Information provided:
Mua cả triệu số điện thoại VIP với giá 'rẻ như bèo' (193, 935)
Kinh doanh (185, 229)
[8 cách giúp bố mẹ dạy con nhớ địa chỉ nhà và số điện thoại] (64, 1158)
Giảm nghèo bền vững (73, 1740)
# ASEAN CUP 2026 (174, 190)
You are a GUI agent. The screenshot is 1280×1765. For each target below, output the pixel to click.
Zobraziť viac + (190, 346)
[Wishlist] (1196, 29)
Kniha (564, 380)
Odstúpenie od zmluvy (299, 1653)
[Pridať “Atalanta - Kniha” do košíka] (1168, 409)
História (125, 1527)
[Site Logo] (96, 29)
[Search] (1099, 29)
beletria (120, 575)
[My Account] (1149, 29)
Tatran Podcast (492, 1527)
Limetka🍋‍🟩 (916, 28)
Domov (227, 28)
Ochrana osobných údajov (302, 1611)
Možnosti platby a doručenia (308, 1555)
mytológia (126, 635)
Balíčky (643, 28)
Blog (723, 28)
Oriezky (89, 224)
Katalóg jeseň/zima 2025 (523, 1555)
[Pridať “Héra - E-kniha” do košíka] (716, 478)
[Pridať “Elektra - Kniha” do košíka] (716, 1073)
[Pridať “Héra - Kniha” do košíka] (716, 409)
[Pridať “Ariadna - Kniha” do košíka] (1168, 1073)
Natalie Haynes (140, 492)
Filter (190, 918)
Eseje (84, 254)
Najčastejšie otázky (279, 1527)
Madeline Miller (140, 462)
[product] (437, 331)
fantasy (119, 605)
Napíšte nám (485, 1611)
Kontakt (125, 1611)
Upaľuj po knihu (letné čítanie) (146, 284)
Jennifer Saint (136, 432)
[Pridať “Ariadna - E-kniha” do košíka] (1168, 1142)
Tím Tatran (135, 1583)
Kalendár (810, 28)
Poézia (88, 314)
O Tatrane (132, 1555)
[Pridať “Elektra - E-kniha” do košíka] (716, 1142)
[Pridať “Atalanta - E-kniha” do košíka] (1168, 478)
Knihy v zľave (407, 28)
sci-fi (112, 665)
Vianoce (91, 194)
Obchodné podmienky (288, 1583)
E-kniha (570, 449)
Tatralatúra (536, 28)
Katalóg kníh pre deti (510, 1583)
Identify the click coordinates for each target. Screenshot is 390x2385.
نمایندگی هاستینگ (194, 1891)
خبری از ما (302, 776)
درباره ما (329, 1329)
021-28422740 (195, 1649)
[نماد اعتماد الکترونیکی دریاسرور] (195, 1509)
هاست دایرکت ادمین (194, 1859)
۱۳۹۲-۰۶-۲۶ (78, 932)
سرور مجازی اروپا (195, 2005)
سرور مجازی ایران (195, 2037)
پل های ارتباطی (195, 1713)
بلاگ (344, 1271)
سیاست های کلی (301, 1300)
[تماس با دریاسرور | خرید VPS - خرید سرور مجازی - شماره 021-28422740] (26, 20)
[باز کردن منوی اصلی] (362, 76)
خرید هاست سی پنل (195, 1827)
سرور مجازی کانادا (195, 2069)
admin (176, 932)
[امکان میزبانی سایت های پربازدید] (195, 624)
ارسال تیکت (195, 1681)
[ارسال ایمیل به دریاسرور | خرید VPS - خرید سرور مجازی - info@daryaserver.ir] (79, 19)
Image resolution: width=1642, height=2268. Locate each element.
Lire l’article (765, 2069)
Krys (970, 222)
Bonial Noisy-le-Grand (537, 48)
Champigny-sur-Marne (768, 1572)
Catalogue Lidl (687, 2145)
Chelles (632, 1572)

Task to complete:
Exactly as they appear above, copy out all the records.

Written response:
Mua cả triệu số điện thoại VIP với giá 'rẻ như bèo' (193, 935)
Kinh doanh (185, 229)
[8 cách giúp bố mẹ dạy con nhớ địa chỉ nhà và số điện thoại] (64, 1158)
Giảm nghèo bền vững (73, 1740)
# ASEAN CUP 2026 (174, 190)
You are a GUI agent. The screenshot is 1280×1765. For each target below, output the pixel to click.
Zobraziť viac + (190, 346)
[Wishlist] (1196, 29)
Kniha (564, 380)
Odstúpenie od zmluvy (299, 1653)
[Pridať “Atalanta - Kniha” do košíka] (1168, 409)
História (125, 1527)
[Site Logo] (96, 29)
[Search] (1099, 29)
beletria (120, 575)
[My Account] (1149, 29)
Tatran Podcast (492, 1527)
Limetka🍋‍🟩 (916, 28)
Domov (227, 28)
Ochrana osobných údajov (302, 1611)
Možnosti platby a doručenia (308, 1555)
mytológia (126, 635)
Balíčky (643, 28)
Blog (723, 28)
Oriezky (89, 224)
Katalóg jeseň/zima 2025 (523, 1555)
[Pridať “Héra - E-kniha” do košíka] (716, 478)
[Pridať “Elektra - Kniha” do košíka] (716, 1073)
[Pridať “Héra - Kniha” do košíka] (716, 409)
[Pridať “Ariadna - Kniha” do košíka] (1168, 1073)
Natalie Haynes (140, 492)
Filter (190, 918)
Eseje (84, 254)
Najčastejšie otázky (279, 1527)
Madeline Miller (140, 462)
[product] (437, 331)
fantasy (119, 605)
Napíšte nám (485, 1611)
Kontakt (125, 1611)
Upaľuj po knihu (letné čítanie) (146, 284)
Jennifer Saint (136, 432)
[Pridať “Ariadna - E-kniha” do košíka] (1168, 1142)
Tím Tatran (135, 1583)
Kalendár (810, 28)
Poézia (88, 314)
O Tatrane (132, 1555)
[Pridať “Elektra - E-kniha” do košíka] (716, 1142)
[Pridať “Atalanta - E-kniha” do košíka] (1168, 478)
Knihy v zľave (407, 28)
sci-fi (112, 665)
Vianoce (91, 194)
Obchodné podmienky (288, 1583)
E-kniha (570, 449)
Tatralatúra (536, 28)
Katalóg kníh pre deti (510, 1583)
Identify the click coordinates for each target. Screenshot is 390x2385.
نمایندگی هاستینگ (194, 1891)
خبری از ما (302, 776)
درباره ما (329, 1329)
021-28422740 (195, 1649)
[نماد اعتماد الکترونیکی دریاسرور] (195, 1509)
هاست دایرکت ادمین (194, 1859)
۱۳۹۲-۰۶-۲۶ (78, 932)
سرور مجازی اروپا (195, 2005)
سرور مجازی ایران (195, 2037)
پل های ارتباطی (195, 1713)
بلاگ (344, 1271)
سیاست های کلی (301, 1300)
[تماس با دریاسرور | خرید VPS - خرید سرور مجازی - شماره 021-28422740] (26, 20)
[باز کردن منوی اصلی] (362, 76)
خرید هاست سی پنل (195, 1827)
سرور مجازی کانادا (195, 2069)
admin (176, 932)
[امکان میزبانی سایت های پربازدید] (195, 624)
ارسال تیکت (195, 1681)
[ارسال ایمیل به دریاسرور | خرید VPS - خرید سرور مجازی - info@daryaserver.ir] (79, 19)
Image resolution: width=1642, height=2268. Locate each element.
Lire l’article (765, 2069)
Krys (970, 222)
Bonial Noisy-le-Grand (537, 48)
Champigny-sur-Marne (768, 1572)
Catalogue Lidl (687, 2145)
Chelles (632, 1572)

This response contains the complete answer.